Copy the listing below line for line, changing nothing.

——

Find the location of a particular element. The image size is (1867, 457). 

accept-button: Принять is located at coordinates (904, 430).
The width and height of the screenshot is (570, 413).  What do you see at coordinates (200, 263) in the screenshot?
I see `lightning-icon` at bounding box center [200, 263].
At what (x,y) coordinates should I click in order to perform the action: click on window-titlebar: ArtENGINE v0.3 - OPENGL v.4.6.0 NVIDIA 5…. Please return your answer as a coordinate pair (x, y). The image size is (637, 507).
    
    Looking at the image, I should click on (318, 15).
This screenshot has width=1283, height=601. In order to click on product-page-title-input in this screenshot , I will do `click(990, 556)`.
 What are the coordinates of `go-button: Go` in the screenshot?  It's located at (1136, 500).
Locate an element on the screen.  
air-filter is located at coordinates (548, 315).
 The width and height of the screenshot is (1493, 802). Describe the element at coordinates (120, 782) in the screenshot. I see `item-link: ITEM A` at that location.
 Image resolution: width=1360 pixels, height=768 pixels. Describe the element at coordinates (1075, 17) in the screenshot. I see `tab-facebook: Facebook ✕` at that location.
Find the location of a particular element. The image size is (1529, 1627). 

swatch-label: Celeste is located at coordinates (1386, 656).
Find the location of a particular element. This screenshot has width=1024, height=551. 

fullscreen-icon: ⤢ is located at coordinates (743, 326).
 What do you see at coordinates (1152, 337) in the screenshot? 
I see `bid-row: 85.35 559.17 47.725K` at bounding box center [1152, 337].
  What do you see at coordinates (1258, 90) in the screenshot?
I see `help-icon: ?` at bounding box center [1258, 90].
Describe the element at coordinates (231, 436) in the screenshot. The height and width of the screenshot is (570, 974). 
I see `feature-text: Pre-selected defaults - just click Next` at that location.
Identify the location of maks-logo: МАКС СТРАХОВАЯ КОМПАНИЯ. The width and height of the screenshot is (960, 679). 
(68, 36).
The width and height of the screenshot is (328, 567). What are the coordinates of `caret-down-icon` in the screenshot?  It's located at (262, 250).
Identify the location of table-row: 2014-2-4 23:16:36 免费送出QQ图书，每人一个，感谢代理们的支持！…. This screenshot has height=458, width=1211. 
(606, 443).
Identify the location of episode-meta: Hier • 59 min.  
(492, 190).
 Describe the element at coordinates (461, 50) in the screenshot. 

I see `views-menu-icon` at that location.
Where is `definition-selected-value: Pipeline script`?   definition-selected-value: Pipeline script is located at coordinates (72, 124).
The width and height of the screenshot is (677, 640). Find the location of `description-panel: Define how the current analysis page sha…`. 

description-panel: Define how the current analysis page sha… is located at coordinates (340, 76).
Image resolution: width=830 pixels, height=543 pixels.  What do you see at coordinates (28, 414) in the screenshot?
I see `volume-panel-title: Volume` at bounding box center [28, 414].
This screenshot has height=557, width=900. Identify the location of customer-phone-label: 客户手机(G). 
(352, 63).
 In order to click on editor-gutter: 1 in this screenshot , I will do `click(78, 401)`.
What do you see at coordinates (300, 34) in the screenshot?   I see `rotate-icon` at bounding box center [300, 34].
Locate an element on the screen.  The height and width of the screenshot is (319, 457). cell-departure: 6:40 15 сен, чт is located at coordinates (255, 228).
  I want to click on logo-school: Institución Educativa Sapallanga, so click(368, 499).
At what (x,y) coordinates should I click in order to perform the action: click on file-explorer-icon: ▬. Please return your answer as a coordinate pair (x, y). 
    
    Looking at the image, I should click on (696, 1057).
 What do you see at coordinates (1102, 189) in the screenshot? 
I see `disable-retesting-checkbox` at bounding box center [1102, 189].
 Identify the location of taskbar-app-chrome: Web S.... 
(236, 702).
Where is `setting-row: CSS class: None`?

——

### EXERCISE OUTPUT
Find the location of a particular element. The image size is (1867, 457). 

accept-button: Принять is located at coordinates (904, 430).
The width and height of the screenshot is (570, 413).  What do you see at coordinates (200, 263) in the screenshot?
I see `lightning-icon` at bounding box center [200, 263].
At what (x,y) coordinates should I click in order to perform the action: click on window-titlebar: ArtENGINE v0.3 - OPENGL v.4.6.0 NVIDIA 5…. Please return your answer as a coordinate pair (x, y). The image size is (637, 507).
    
    Looking at the image, I should click on (318, 15).
This screenshot has width=1283, height=601. In order to click on product-page-title-input in this screenshot , I will do `click(990, 556)`.
 What are the coordinates of `go-button: Go` in the screenshot?  It's located at (1136, 500).
Locate an element on the screen.  
air-filter is located at coordinates (548, 315).
 The width and height of the screenshot is (1493, 802). Describe the element at coordinates (120, 782) in the screenshot. I see `item-link: ITEM A` at that location.
 Image resolution: width=1360 pixels, height=768 pixels. Describe the element at coordinates (1075, 17) in the screenshot. I see `tab-facebook: Facebook ✕` at that location.
Find the location of a particular element. The image size is (1529, 1627). 

swatch-label: Celeste is located at coordinates (1386, 656).
Find the location of a particular element. This screenshot has width=1024, height=551. 

fullscreen-icon: ⤢ is located at coordinates (743, 326).
 What do you see at coordinates (1152, 337) in the screenshot? 
I see `bid-row: 85.35 559.17 47.725K` at bounding box center [1152, 337].
  What do you see at coordinates (1258, 90) in the screenshot?
I see `help-icon: ?` at bounding box center [1258, 90].
Describe the element at coordinates (231, 436) in the screenshot. The height and width of the screenshot is (570, 974). 
I see `feature-text: Pre-selected defaults - just click Next` at that location.
Identify the location of maks-logo: МАКС СТРАХОВАЯ КОМПАНИЯ. The width and height of the screenshot is (960, 679). 
(68, 36).
The width and height of the screenshot is (328, 567). What are the coordinates of `caret-down-icon` in the screenshot?  It's located at (262, 250).
Identify the location of table-row: 2014-2-4 23:16:36 免费送出QQ图书，每人一个，感谢代理们的支持！…. This screenshot has height=458, width=1211. 
(606, 443).
Identify the location of episode-meta: Hier • 59 min.  
(492, 190).
 Describe the element at coordinates (461, 50) in the screenshot. 

I see `views-menu-icon` at that location.
Where is `definition-selected-value: Pipeline script`?   definition-selected-value: Pipeline script is located at coordinates (72, 124).
The width and height of the screenshot is (677, 640). Find the location of `description-panel: Define how the current analysis page sha…`. 

description-panel: Define how the current analysis page sha… is located at coordinates (340, 76).
Image resolution: width=830 pixels, height=543 pixels.  What do you see at coordinates (28, 414) in the screenshot?
I see `volume-panel-title: Volume` at bounding box center [28, 414].
This screenshot has height=557, width=900. Identify the location of customer-phone-label: 客户手机(G). 
(352, 63).
 In order to click on editor-gutter: 1 in this screenshot , I will do `click(78, 401)`.
What do you see at coordinates (300, 34) in the screenshot?   I see `rotate-icon` at bounding box center [300, 34].
Locate an element on the screen.  The height and width of the screenshot is (319, 457). cell-departure: 6:40 15 сен, чт is located at coordinates (255, 228).
  I want to click on logo-school: Institución Educativa Sapallanga, so click(368, 499).
At what (x,y) coordinates should I click in order to perform the action: click on file-explorer-icon: ▬. Please return your answer as a coordinate pair (x, y). 
    
    Looking at the image, I should click on (696, 1057).
 What do you see at coordinates (1102, 189) in the screenshot? 
I see `disable-retesting-checkbox` at bounding box center [1102, 189].
 Identify the location of taskbar-app-chrome: Web S.... 
(236, 702).
Where is `setting-row: CSS class: None`?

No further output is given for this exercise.